The Roger Hadfield Ogden Honors College hosted an all-female veterans panel in preparation for the arrival of the author of Soldier Girls, a book about three women and their experiences serving in the military.
Petrayris Huertas, a veteran on the panel, is an accounting senior. She served active-duty in the U.S. Marine Corps for four years working with payroll.
Kat Hightower served as a registered nurse, specializing in critical care, in the U.S. Army for 13 years before retiring as a Major. She is a landscape architect student working toward her third degree.
Hightower had military exposure from family all her life. While she worked to put herself through school and become a registered nurse, Huertas said the military was her way out of the bad neighborhoods of Chicago and her way to make something of herself.

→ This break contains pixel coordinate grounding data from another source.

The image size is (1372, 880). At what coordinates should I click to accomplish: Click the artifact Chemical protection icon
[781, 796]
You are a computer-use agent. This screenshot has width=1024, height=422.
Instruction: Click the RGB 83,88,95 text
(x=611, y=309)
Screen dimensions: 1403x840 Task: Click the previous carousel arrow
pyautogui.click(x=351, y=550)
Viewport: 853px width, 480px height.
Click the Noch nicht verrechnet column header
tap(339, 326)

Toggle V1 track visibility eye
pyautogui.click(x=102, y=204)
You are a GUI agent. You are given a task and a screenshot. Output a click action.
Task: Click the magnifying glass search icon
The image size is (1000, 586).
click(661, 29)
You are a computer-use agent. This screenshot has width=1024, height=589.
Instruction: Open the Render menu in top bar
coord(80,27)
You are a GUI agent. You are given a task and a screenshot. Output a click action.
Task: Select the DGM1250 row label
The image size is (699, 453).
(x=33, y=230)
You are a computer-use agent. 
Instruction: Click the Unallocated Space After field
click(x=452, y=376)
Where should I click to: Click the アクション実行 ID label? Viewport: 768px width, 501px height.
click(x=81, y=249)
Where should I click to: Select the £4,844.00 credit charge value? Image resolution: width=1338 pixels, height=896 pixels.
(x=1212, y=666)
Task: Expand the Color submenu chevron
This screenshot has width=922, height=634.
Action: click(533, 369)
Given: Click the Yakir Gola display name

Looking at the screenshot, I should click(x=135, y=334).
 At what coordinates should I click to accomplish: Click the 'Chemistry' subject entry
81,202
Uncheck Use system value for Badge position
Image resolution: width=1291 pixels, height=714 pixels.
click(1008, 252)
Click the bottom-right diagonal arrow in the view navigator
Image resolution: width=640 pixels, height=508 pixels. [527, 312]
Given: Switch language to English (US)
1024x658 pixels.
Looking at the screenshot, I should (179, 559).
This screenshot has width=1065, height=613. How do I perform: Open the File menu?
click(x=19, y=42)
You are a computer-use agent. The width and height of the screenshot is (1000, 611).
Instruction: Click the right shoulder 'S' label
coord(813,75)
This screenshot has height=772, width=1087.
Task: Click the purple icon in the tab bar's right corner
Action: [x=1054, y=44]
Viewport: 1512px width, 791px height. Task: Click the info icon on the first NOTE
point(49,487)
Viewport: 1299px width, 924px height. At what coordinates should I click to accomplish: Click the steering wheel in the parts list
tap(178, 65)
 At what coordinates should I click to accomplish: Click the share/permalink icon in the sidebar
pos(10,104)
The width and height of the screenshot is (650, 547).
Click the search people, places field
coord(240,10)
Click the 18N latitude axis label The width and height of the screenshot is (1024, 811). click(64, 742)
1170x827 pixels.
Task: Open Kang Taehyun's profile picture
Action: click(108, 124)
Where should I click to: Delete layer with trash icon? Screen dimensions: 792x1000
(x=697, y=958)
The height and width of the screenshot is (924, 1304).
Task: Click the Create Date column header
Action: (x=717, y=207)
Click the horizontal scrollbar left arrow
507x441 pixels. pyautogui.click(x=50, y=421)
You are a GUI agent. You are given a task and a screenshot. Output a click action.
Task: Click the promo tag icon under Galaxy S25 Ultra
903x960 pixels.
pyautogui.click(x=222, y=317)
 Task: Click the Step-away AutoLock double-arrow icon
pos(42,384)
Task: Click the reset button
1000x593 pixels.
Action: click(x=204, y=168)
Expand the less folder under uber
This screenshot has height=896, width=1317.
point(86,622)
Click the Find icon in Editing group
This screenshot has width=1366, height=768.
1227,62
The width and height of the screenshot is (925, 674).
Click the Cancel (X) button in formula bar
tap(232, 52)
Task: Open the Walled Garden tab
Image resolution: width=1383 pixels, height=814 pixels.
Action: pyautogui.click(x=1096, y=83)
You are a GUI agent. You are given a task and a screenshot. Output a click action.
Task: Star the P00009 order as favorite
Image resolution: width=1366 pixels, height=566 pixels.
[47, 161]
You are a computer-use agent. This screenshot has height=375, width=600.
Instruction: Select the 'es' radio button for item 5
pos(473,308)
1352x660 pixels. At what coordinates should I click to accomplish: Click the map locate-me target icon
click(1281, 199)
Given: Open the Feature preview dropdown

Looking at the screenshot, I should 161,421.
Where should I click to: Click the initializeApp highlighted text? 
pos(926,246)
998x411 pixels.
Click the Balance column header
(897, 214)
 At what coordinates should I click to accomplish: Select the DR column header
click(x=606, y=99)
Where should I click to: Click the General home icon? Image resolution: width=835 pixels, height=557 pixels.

Katherine Simmons, a chemical engineering junior, said she did not have the money to go to school after graduating high school and did not know what she wanted to do, so she joined the military. She served in the U.S. Army as an intelligence analyst.
Kayla Kappel joined the U.S. Air Force after high school because she wanted to help make a difference and help those fighting for us. She served for six years, four of them full-time, working for Intelligence and then finance. She worked with an Air and Space Operations Center, helping people to and from deployments and with the Embassy overseas, helping people gain citizenship. She is an environmental engineering student.
Each of the veterans faced their own forms of discrimination for being women in the military and had to work even harder to show how serious they were. Huertas described the Marine Corps as the “boys’ club” which was made evident by the men in the corps. Simmons said being surrounded by men in the Army brought about attention she was not used to.
Working as a nurse, Hightower said about half of the nurses were men.
“It’s really frustrating [that perception] that female Marines or female veterans [have this] persona that they look a certain way or fit a certain criteria,” Huertas said. “We’re all different.”
Huertas said many visits to the Veterans Affairs Hospital were accompanied with assumptions that she was there for her husband, who also serves, rather than herself.
Simmons said her husband is also in the military, so when people ask about her and her spouse, they assume she is only in the military as support for her husband. She described it as a “sore spot for most female veterans.”
Hightower said soldiers appreciated her for what she did as a nurse, but civilians always directed their questions to her husband, who is a West Point graduate.
“Don’t underestimate us,” Kappel said.
All the veterans said one of the biggest adjustments to civilian life is the lack of structure they became accustomed to. However, their time in the service taught them important leadership skills and a sense of humility, pride and purpose.
They all said they miss the service but are working diligently to obtain their degrees and get back to the real world “making a paycheck.” They said they take pride in being inspirations for women to work hard and pursue a career in the military.
“If a woman can do it, go for it,” Huertas said.